## [Information given]
________________

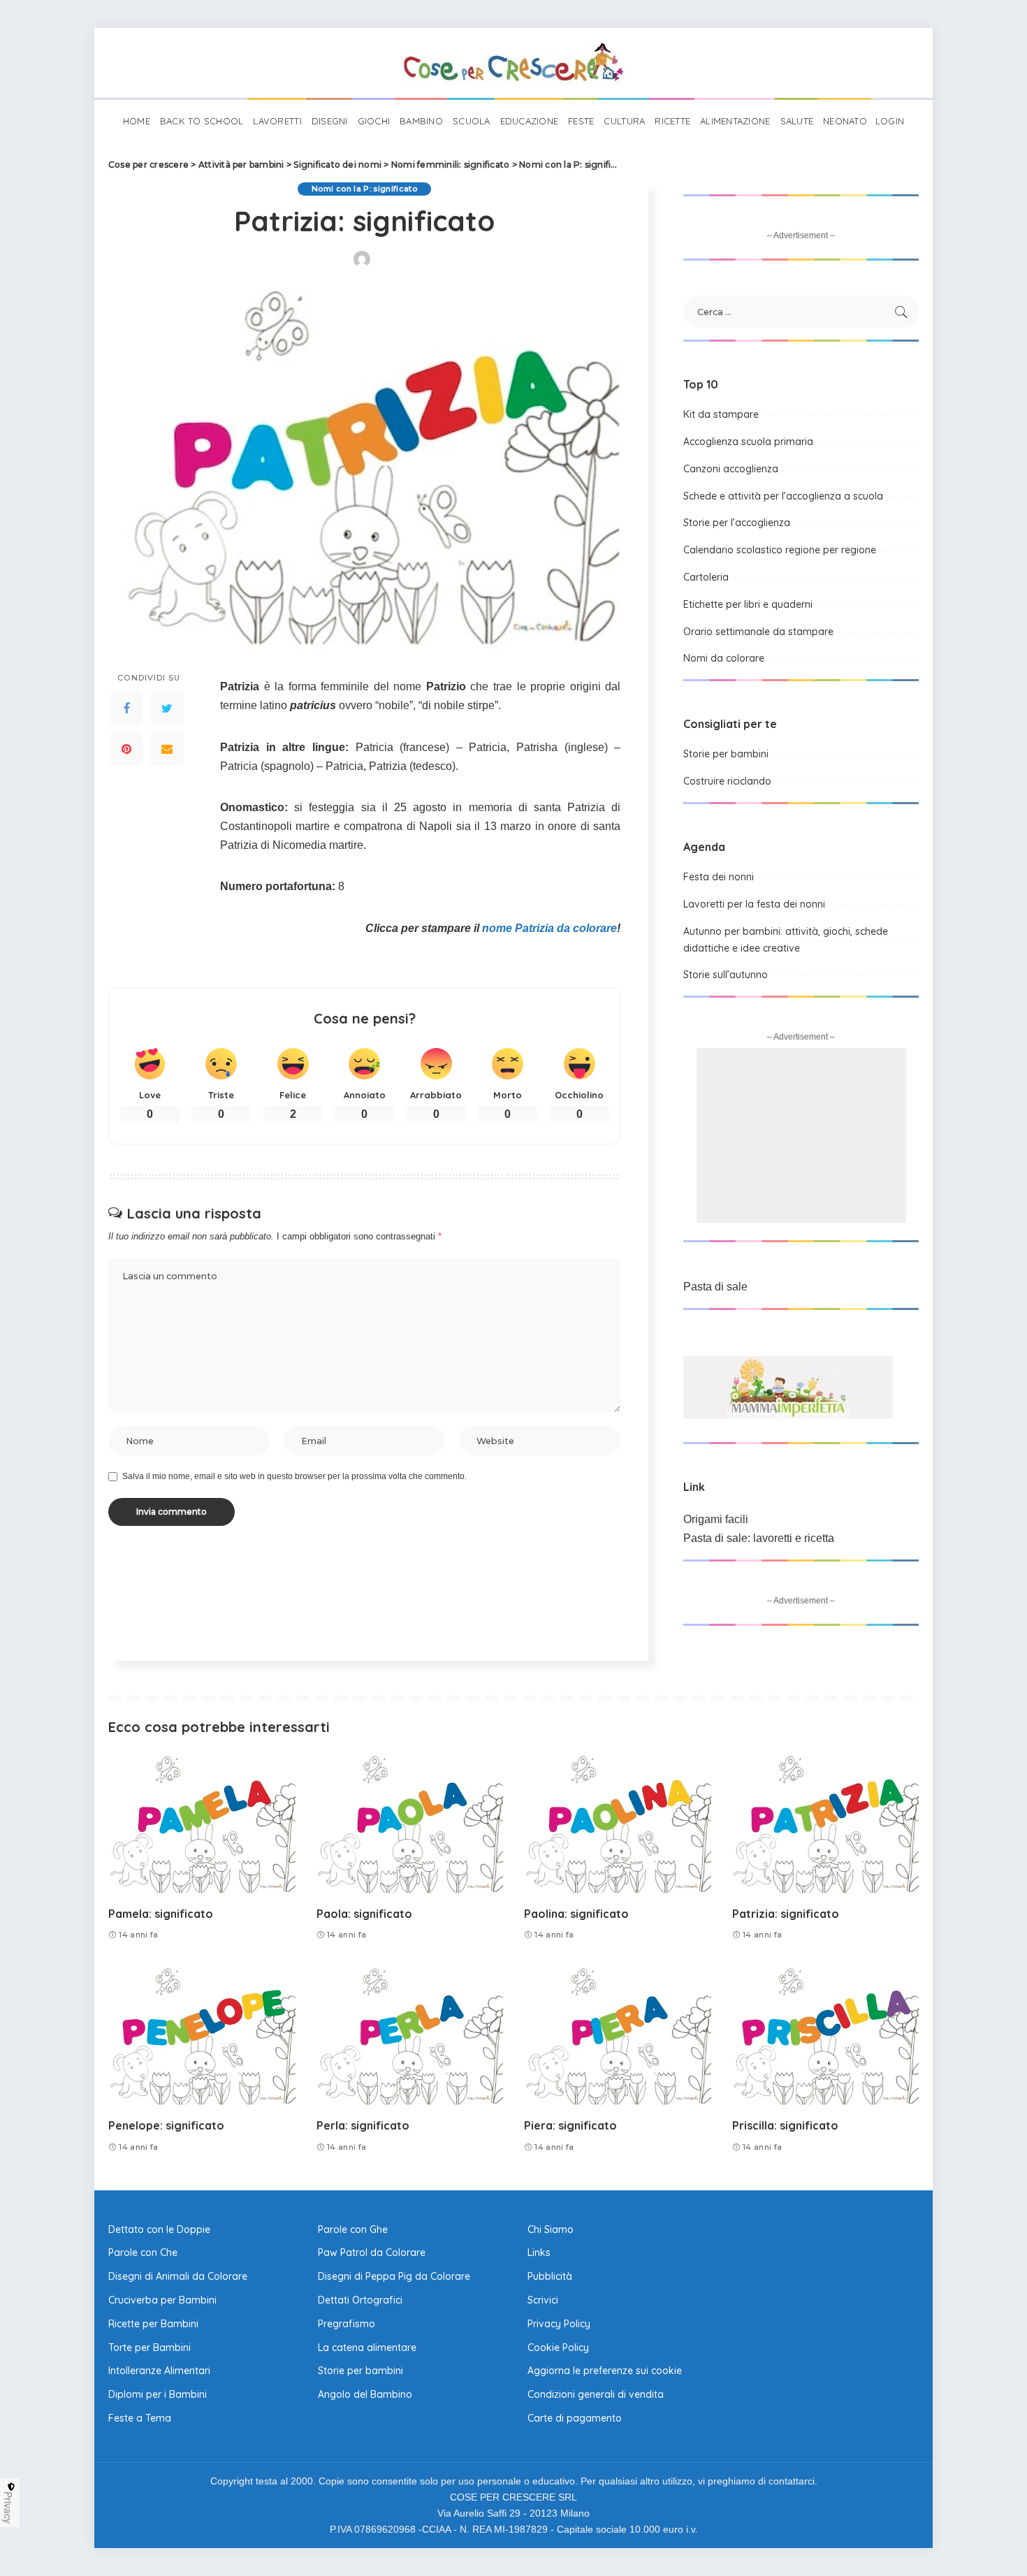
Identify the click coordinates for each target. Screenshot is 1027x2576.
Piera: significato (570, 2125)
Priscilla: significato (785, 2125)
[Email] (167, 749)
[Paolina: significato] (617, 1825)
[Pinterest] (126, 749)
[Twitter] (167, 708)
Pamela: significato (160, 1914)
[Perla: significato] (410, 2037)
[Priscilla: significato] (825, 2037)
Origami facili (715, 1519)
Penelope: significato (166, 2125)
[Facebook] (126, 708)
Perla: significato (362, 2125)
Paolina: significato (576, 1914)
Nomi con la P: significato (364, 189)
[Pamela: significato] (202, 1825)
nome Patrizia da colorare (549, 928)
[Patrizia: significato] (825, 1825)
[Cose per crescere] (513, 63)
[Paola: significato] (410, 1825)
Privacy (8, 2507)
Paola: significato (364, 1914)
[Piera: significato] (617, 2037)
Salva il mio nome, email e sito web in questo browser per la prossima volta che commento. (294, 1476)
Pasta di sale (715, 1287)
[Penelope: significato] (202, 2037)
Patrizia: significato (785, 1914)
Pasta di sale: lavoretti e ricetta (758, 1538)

________________

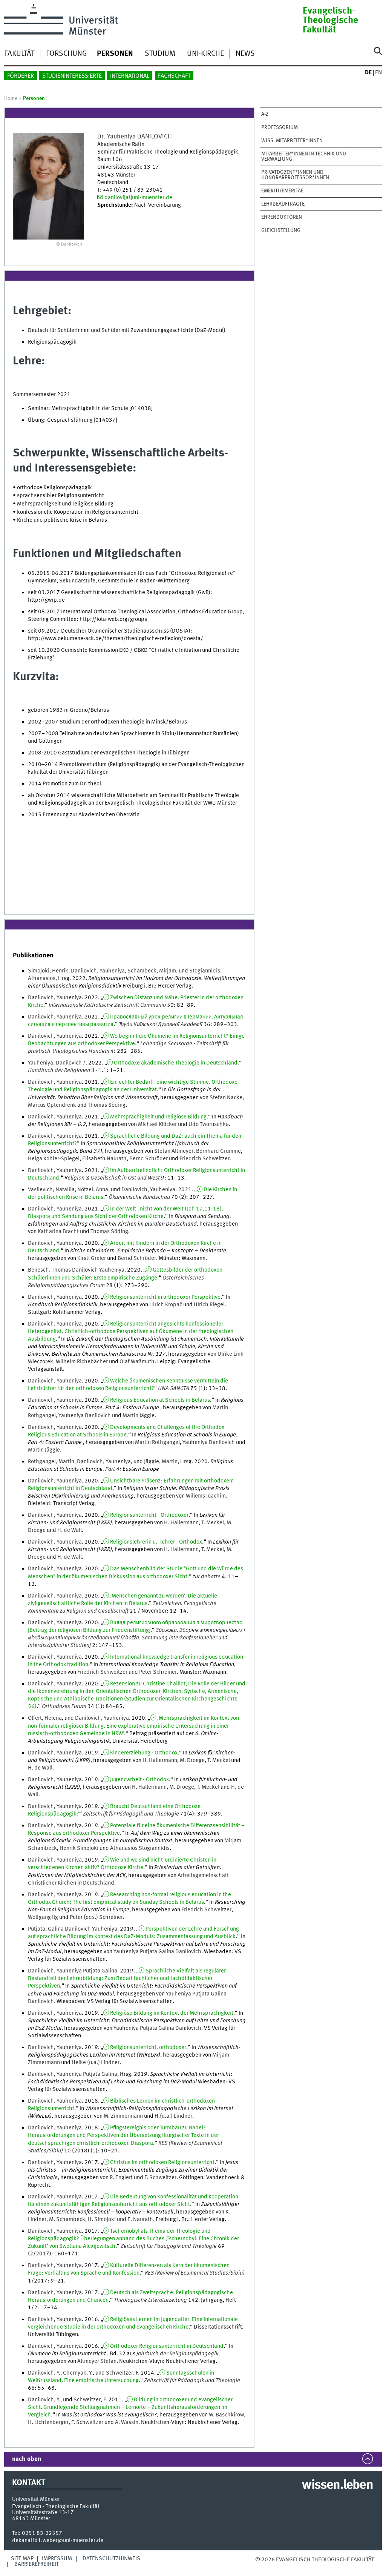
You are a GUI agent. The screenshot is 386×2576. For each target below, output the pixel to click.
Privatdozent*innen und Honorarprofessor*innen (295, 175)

________________

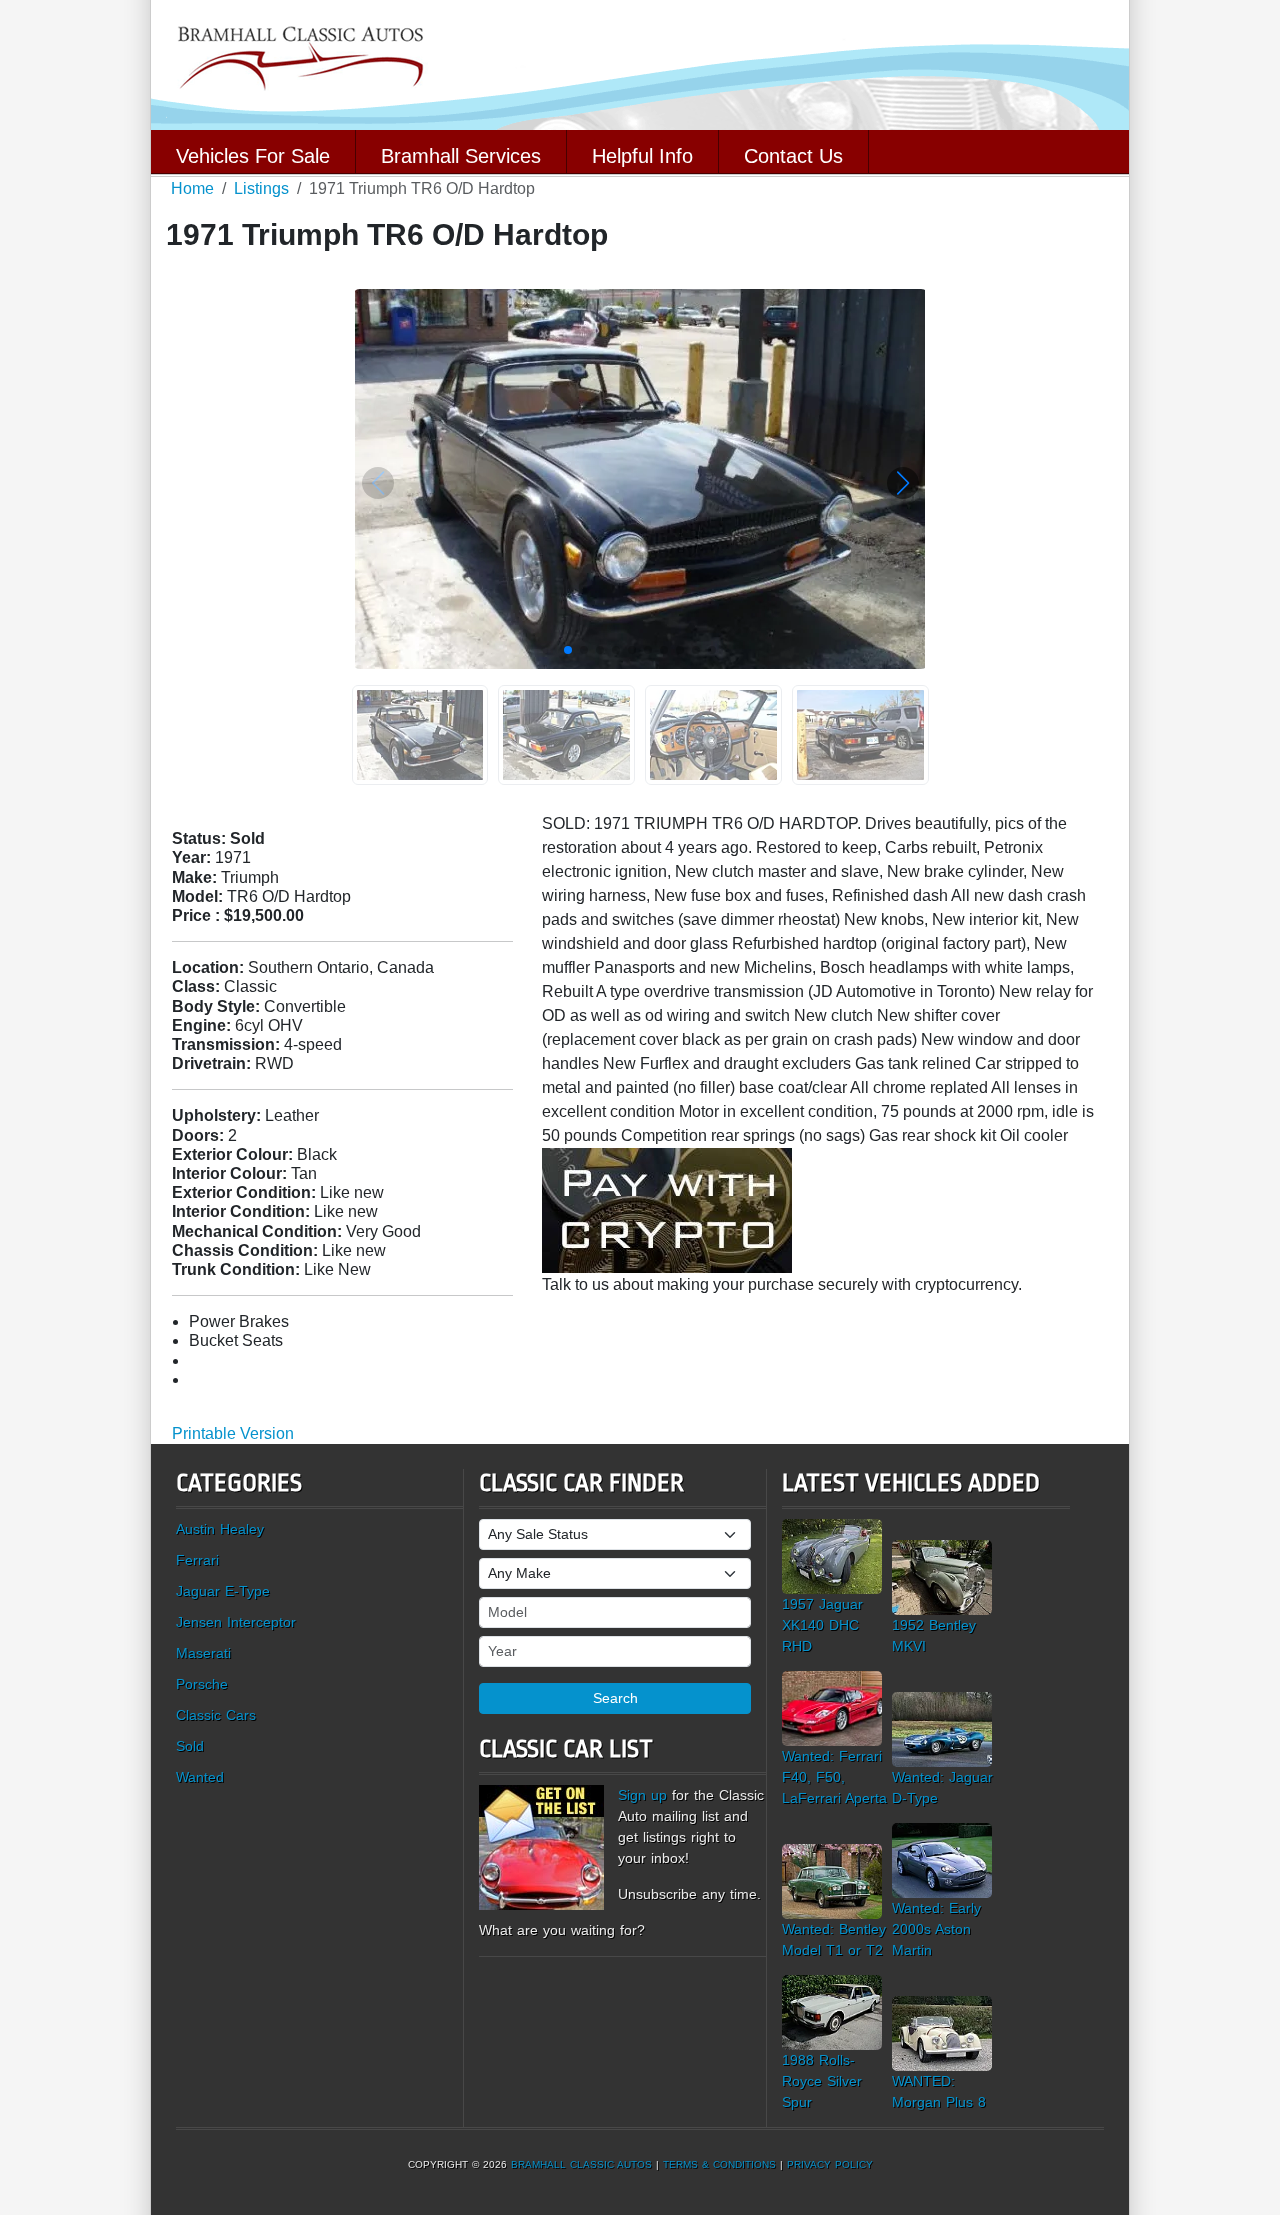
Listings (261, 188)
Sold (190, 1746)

________________

## [What is required]
From the data, collect all lines where the string "nome" appears.

## [Reply]
nome Patrizia da colorare (549, 928)
Salva il mio nome, email e sito web in questo browser per la prossima volta che commento. (294, 1476)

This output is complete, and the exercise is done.